According to The Global Gender Gap Index 2020, Brazil has one of Latin America’s largest gender gaps, ranking 22nd out of 25 countries in the region. The economic gender gap remains wide, with a low rate of female participation in the labour force and persisting wage and income inequalities. In 2016 the Brazilian Institute of Geography and Statistics (IBGE) published a report with data that showed women spend close to 73% more hours per week in domestic and care work than men. The gap widens among black women and women in the Northeast Region. Violence against women is also extremely high. In 2018, every two hours one woman was murdered, totaling 4,519 victims of feminicide, 68% of which were black women (IPEA, 2020). In 2019, 304 human rights defenders were murdered across the world, 23 of which in Brazil, the 4th country with the highest incidence of such cases, only behind Colombia, Honduras and the Philippines (FLD, 2020).

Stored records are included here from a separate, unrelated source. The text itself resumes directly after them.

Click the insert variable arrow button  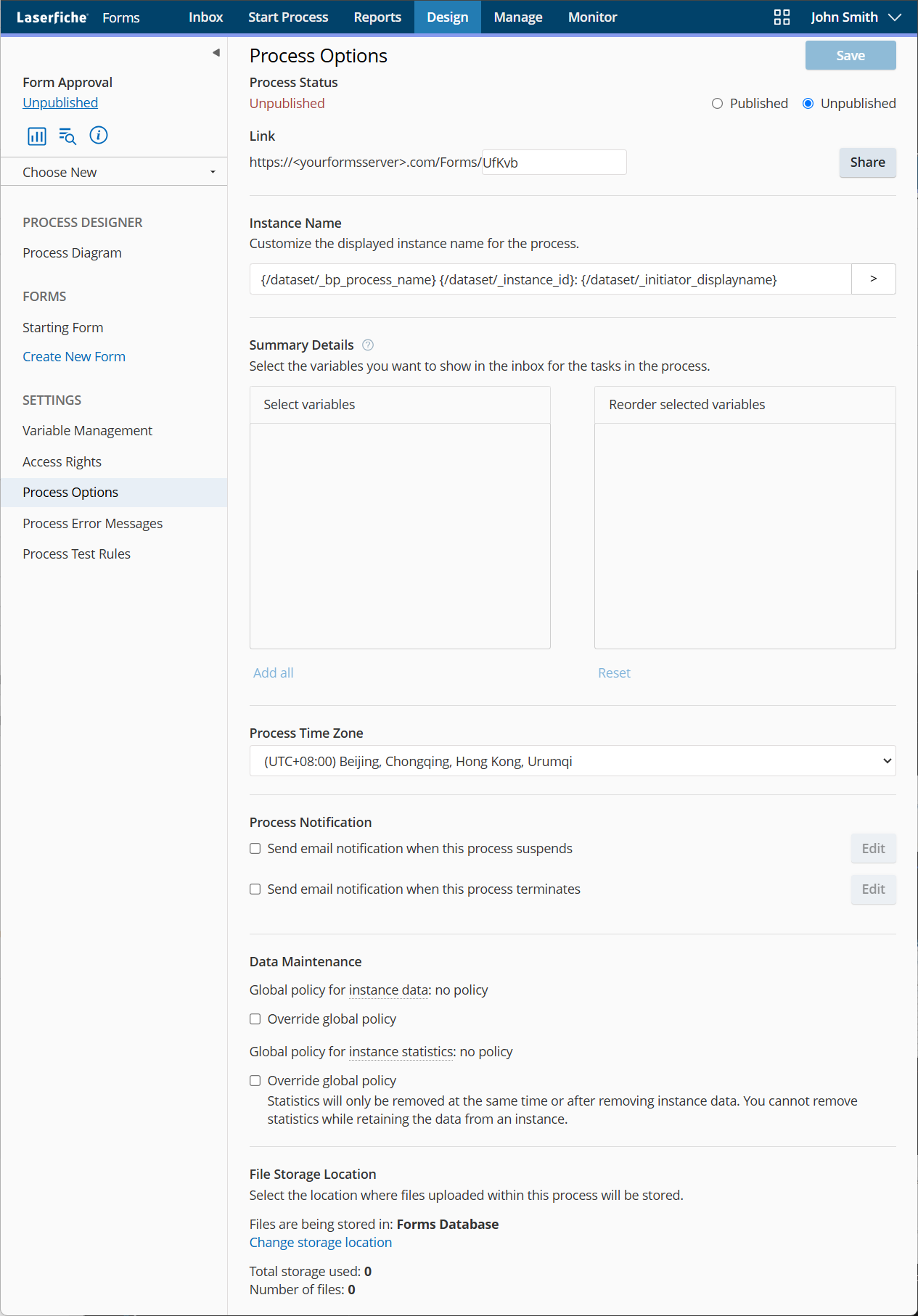873,279
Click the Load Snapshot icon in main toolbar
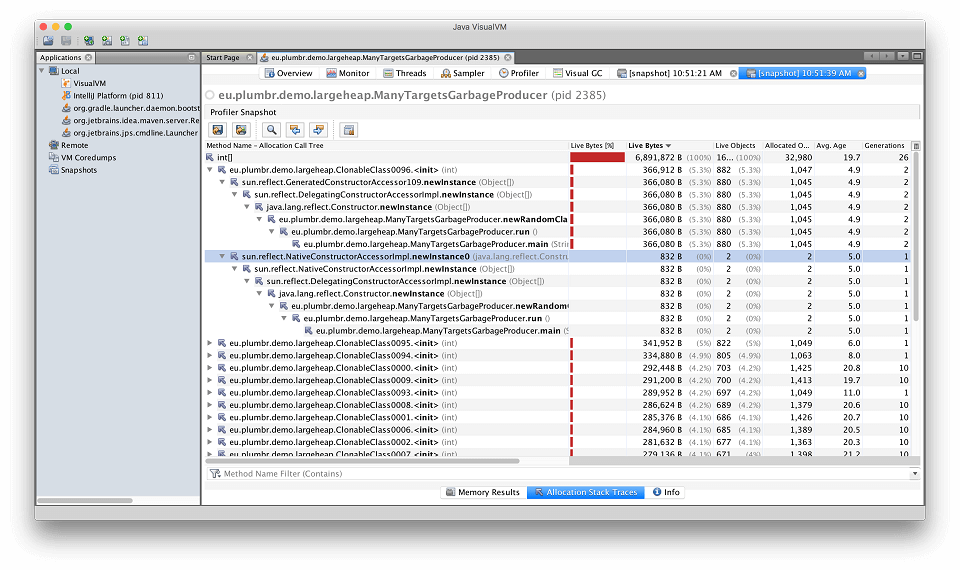960x570 pixels. click(48, 41)
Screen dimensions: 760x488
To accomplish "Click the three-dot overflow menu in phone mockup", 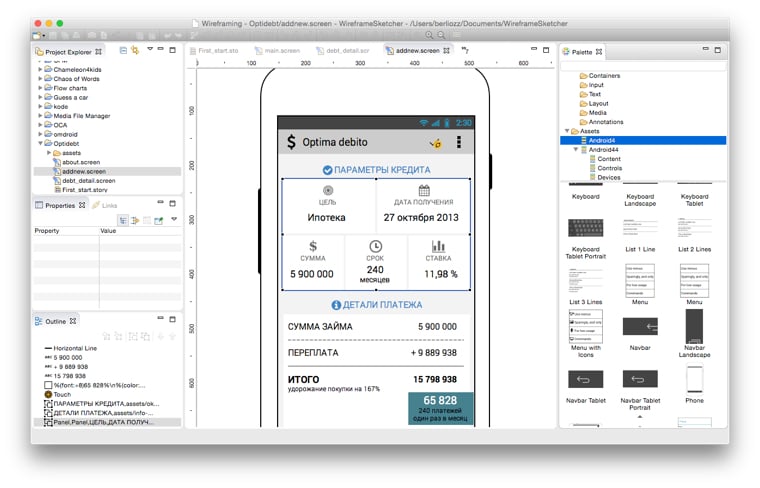I will click(x=459, y=142).

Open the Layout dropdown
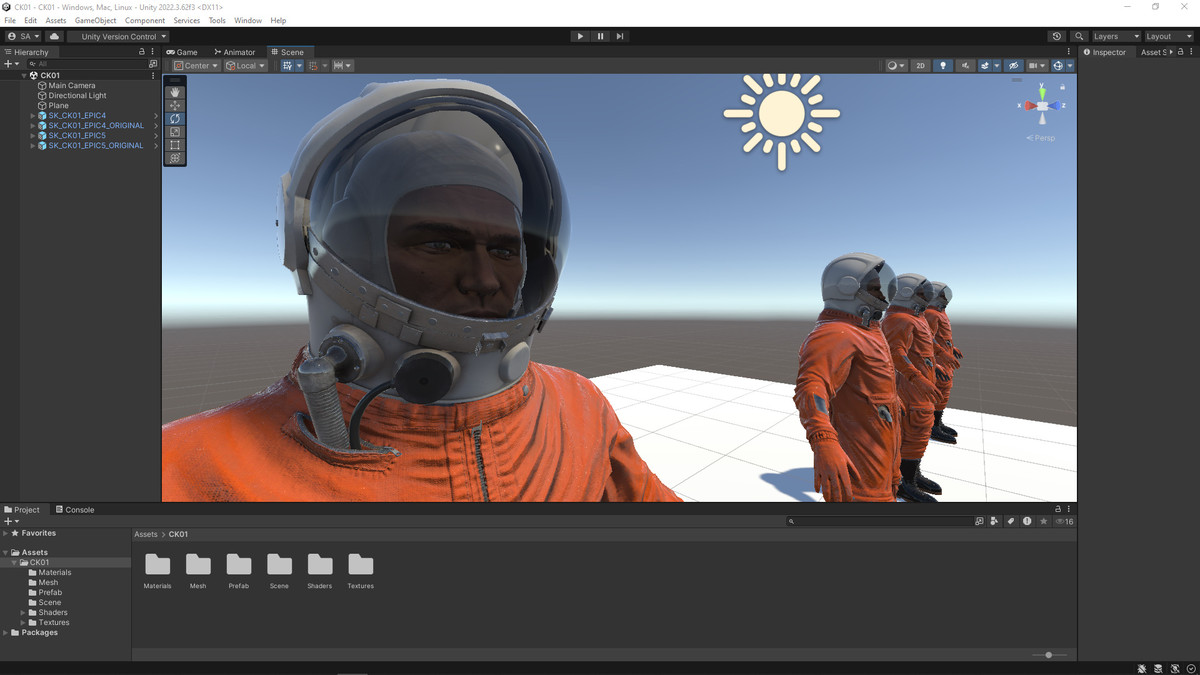(1168, 36)
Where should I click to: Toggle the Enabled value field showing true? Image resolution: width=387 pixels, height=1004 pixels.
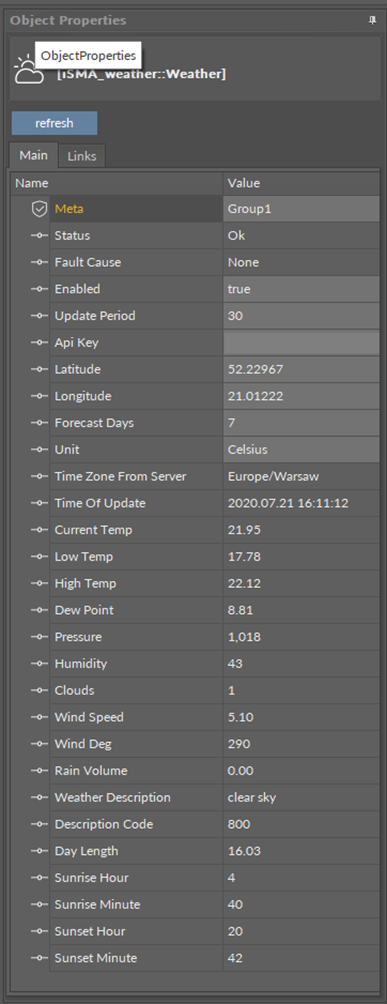click(x=301, y=289)
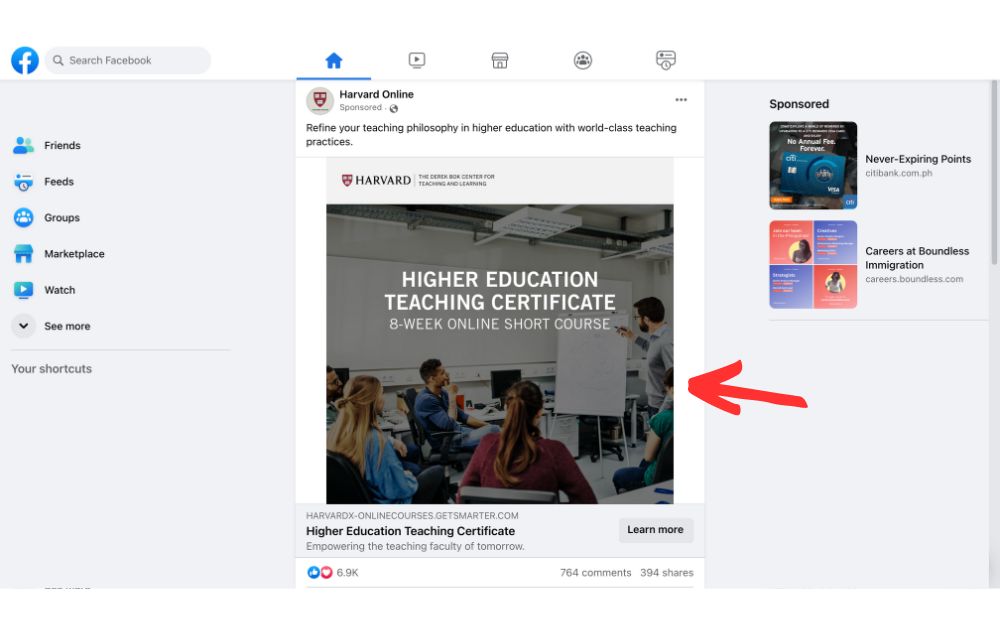The height and width of the screenshot is (630, 1000).
Task: Show the 6.9K reactions on the post
Action: coord(347,573)
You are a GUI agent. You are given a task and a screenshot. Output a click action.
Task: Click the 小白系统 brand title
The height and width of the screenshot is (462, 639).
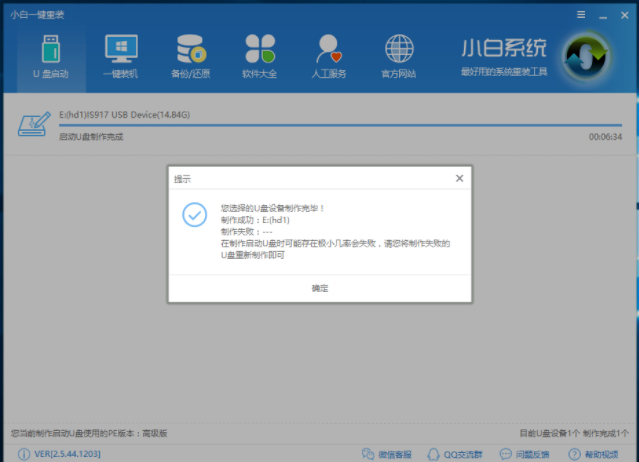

Women have traditionally addressed economic inequalities, violence and lack of public services with mutual help groups, which are often informal and seldom have the means to institutionalize and fundraise beyond their communities. According to the Organization for Economic Co-operation and Development, even though grantmaking for groups of women and LGBTQI has increased by more than $ 1 billion in the past two years, only 1% of these resources has reached grassroots movements. Moreover, the legal institutionalization of organizations in Brazil is a bureaucratic and expensive process, and accessing funds demands high levels of literacy and foreign language skills that are out of reach to most grassroots organisations.
Imuê defends the urgency of addressing the two issues mentioned above: the economic gender gap that affects women’s rights and the lack of access to resources by organised grassroots women’s groups.